AVAILABLE RECORDS >>
+ + + +

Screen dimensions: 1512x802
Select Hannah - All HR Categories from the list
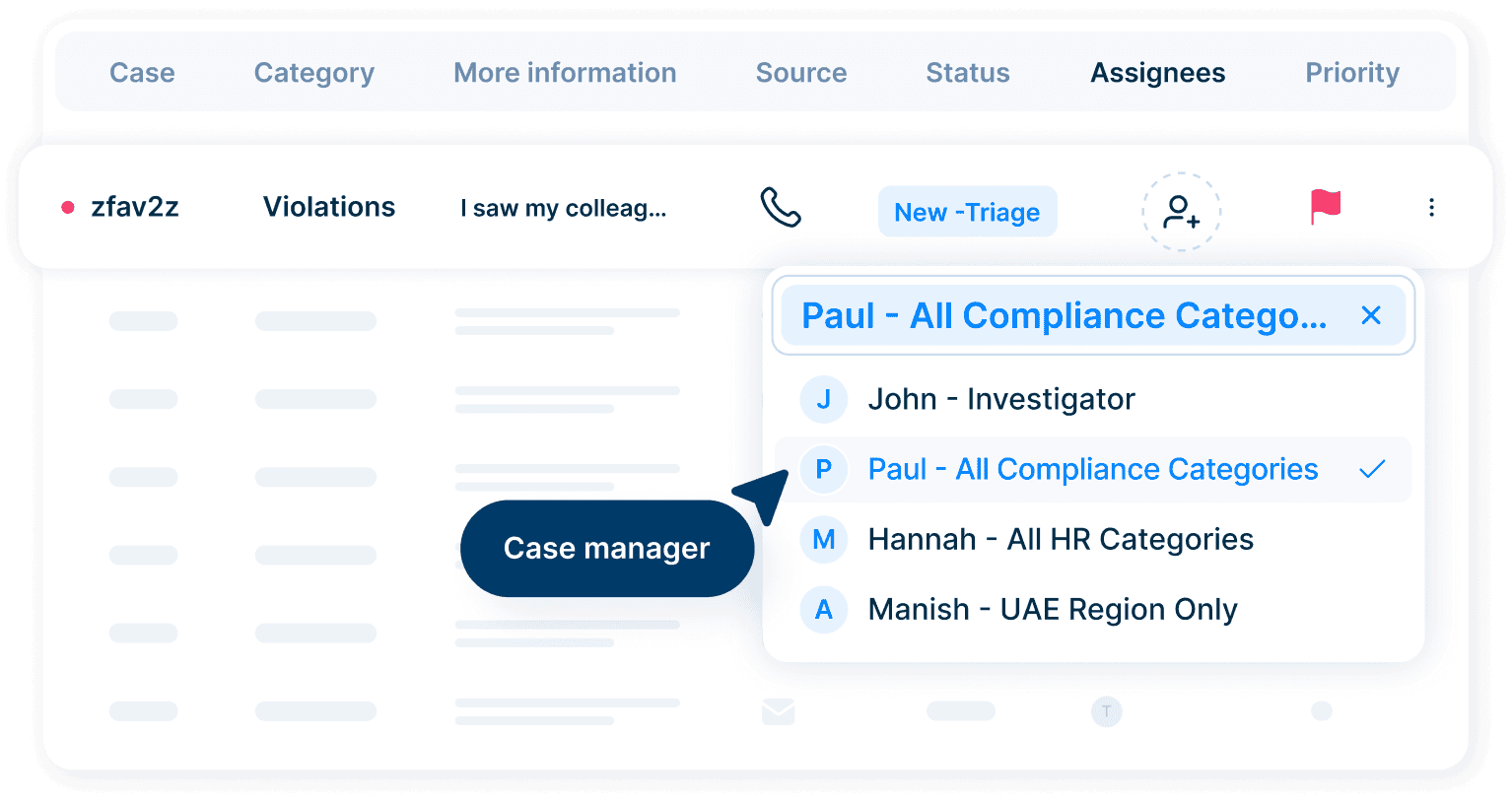pyautogui.click(x=1060, y=539)
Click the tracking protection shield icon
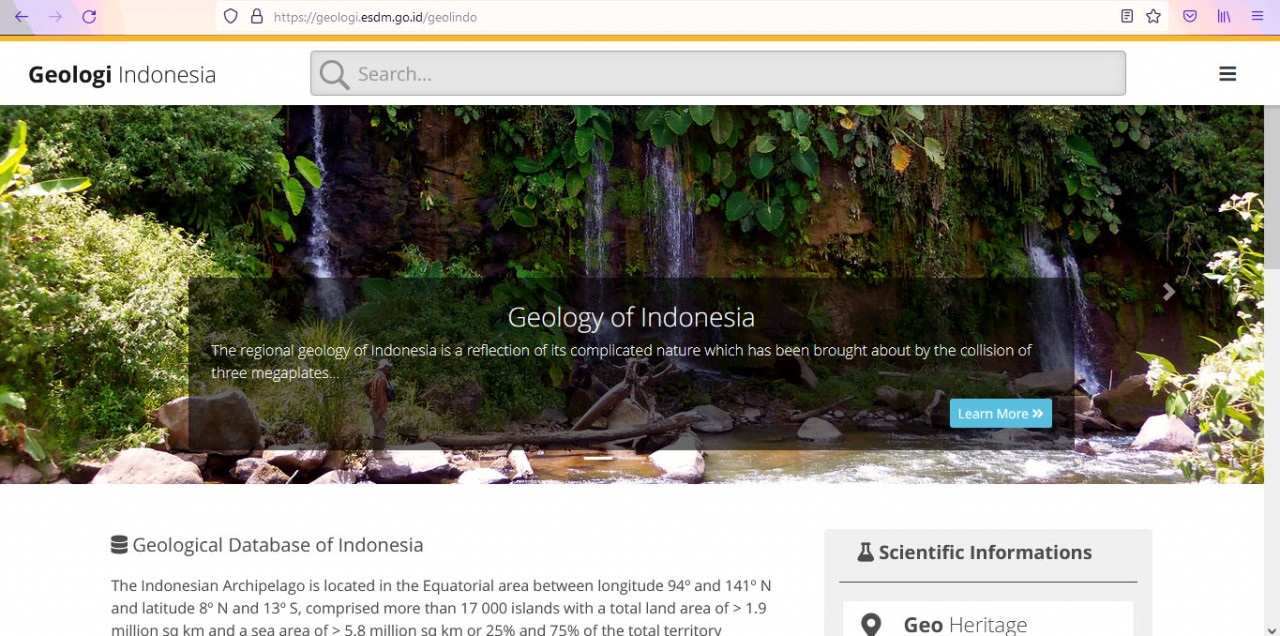Viewport: 1280px width, 636px height. [231, 17]
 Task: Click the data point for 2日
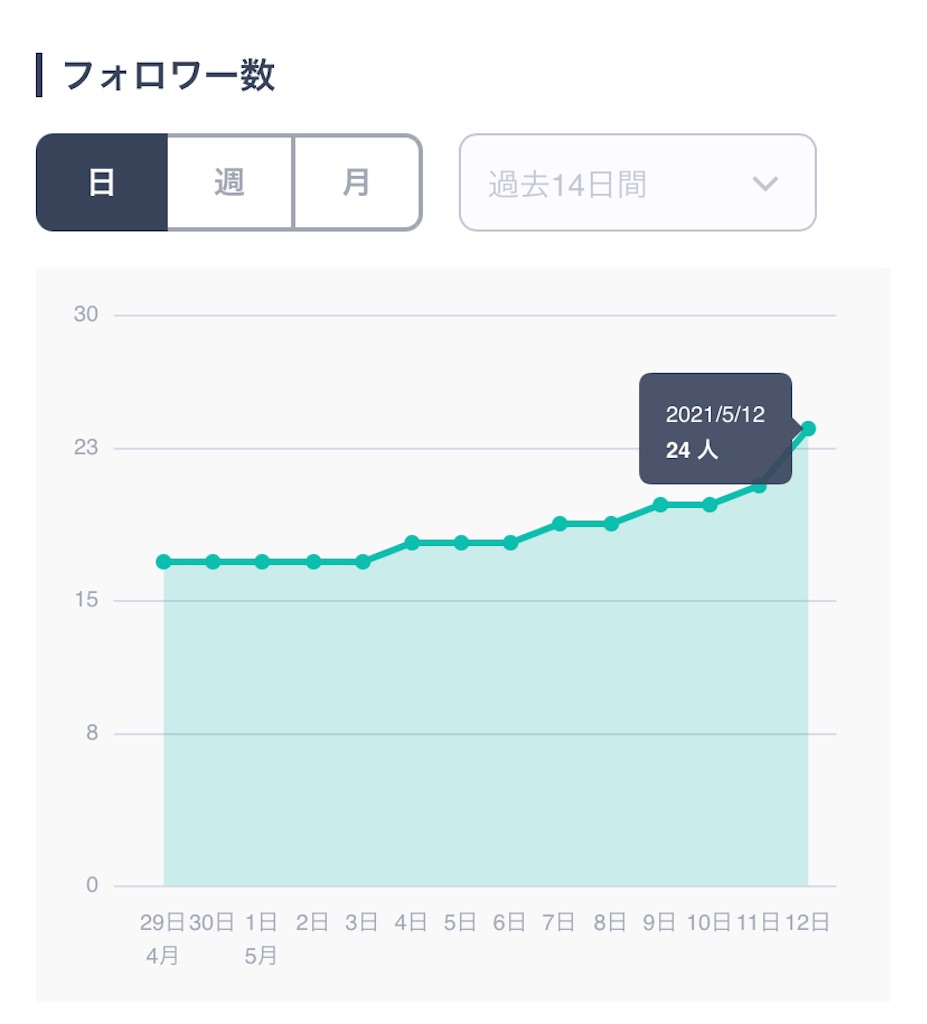coord(314,562)
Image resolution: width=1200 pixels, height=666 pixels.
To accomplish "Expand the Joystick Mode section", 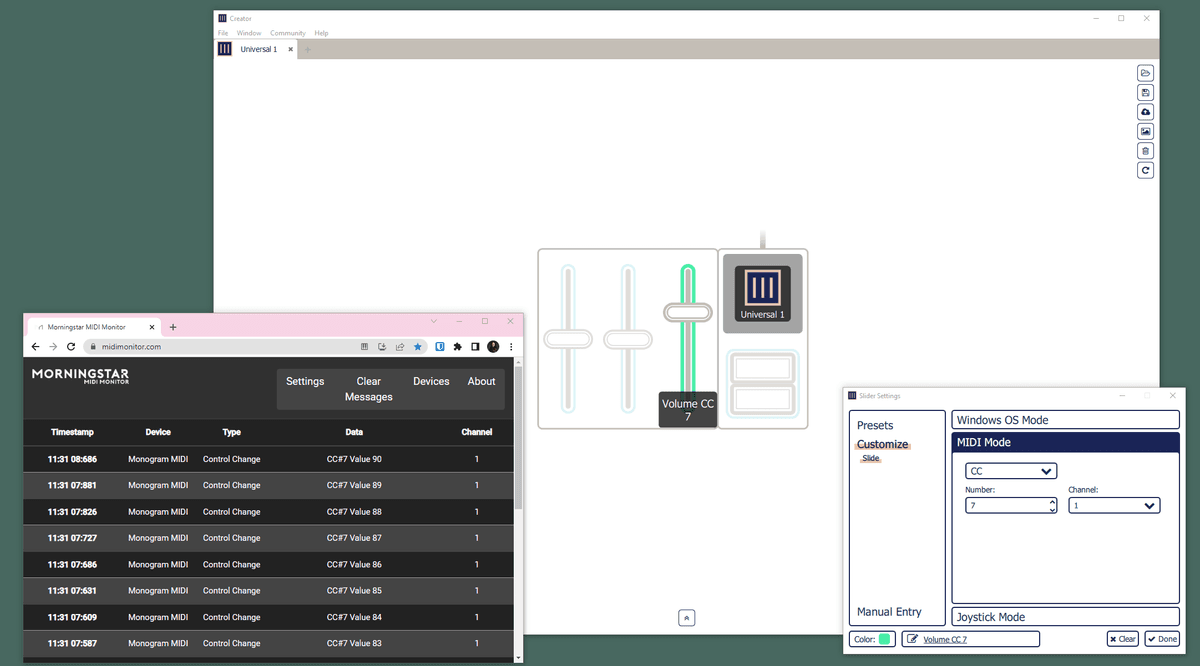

+ + + +

EXERCISE >> Please edit the records above by replacing "Select" with "Choose", changing nothing else, and leave the pictures out of your answer.

SOLVED EXERCISE >>
Screen dimensions: 1512x802
Choose Hannah - All HR Categories from the list
pyautogui.click(x=1060, y=539)
Click the tracking protection shield icon
Viewport: 1280px width, 636px height. [231, 17]
 Task: Click the data point for 2日
coord(314,562)
Image resolution: width=1200 pixels, height=666 pixels.
To accomplish "Expand the Joystick Mode section", 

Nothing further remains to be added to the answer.